All that Everyman is able to take with him on the final journey are his good deeds, from my imperfect memory of that account. No other deity, except the deity that is the Self, can follow his devotee on a distant journey, Orummila eventually concludes. At the intersection of the individual self and the Self at the heart of cosmos, immortality is found, beyond the body, beyond time, Death finally responds in the Upanishads.
By the standards of the great sages across time and space represented by the composers of those stories and spiritual disciplines referenced, Olukotun has discharged himself admirably as a member of the human race, empowered by consciousness and physical force but constrained by mortality, penetrating beyond the Earth but unable to decisively answer the question, ''where are we coming from, if any, and where are we going to?''
What can such a creature do? Do his best with the time available to him, time the scope of which is unknown to him.
Some claim, however, that the human being is a traveller from a region unknown to most people, a wayfarer who has forgotten where his journey began, a person who left home for the market only to lose his memory, thinking that the market is the beginning and end of his life, but the home keeps calling, and when the person finishes selling and buying in the market, they return home, as this perspective from classical African thought goes.
Even then, various efforts are made to prolong the time in the market as long as possible. After all, this other fabled home exists for many only in hope, not in knowledge, with the sights, sounds and relationships of the market being what is most accessible to most.
If I had sent a prayer for Olukotun when that thought occurred to me, could that have helped? Could powers responsible for mediating between life and death have reached out for help through my thoughts without my grasping what was going on?
The iroko tree is a traveller between dimensions, between the physical universe and the zone of ultimate origins, the African belief goes, fed by accounts of iroko trees described as disappearing from their known locations only to reappear there after some time.
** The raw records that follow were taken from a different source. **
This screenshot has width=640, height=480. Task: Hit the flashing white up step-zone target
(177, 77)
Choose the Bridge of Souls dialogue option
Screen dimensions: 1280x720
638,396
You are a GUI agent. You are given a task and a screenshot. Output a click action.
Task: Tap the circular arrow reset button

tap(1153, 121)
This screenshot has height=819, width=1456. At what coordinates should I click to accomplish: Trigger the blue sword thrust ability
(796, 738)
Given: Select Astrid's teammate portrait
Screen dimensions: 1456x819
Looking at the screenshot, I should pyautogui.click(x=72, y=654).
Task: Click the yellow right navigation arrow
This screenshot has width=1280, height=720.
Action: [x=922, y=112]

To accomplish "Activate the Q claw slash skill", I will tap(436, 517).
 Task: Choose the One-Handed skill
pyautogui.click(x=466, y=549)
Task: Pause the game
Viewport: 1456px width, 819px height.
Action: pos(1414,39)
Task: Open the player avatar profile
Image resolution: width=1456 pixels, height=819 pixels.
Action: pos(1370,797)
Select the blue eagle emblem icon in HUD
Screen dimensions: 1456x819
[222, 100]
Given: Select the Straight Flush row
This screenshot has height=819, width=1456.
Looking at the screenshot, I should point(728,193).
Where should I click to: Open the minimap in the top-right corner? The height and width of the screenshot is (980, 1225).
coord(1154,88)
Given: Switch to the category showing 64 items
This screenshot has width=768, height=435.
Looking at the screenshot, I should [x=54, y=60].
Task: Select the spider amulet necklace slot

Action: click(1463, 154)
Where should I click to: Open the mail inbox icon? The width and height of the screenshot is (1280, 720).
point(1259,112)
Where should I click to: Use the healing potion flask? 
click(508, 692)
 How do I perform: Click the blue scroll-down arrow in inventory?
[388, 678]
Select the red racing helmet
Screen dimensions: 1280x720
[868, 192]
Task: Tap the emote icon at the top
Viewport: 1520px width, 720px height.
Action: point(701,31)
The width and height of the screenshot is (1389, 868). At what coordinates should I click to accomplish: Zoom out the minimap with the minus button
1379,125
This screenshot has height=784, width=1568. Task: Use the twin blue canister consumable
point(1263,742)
Seekers after the secrets of such interdimensional journeys would keep vigil at the base of the iroko, hoping to be transported along with the tree, hence the movement of a great achiever, of a bold journeyer in worlds of enterprise,
from the physical world to the world beyond the material universe, came to be known as the migration of the iroko, in this account of African thought concocted by myself from the fame of the iroko as a superlatively powerful entity existing uniquely at the crossroads of matter and spirit.
I saw Olukotun once, some years ago, bustling with life, genial and venerable. His restlessly powerful intellect and compassionate wisdom came alive for me in his writings, as this consummate patriot tried to make sense of the social, economic and political forms of chaos threatening to swallow his country Nigeria, perennially hopeful as he was even in the midst of searing realities.
He has left us behind in the world of space and time but left us a gift-his work, his vision, his palpitating creativity, his call to action to redeem the humanity of his fellow countrymen.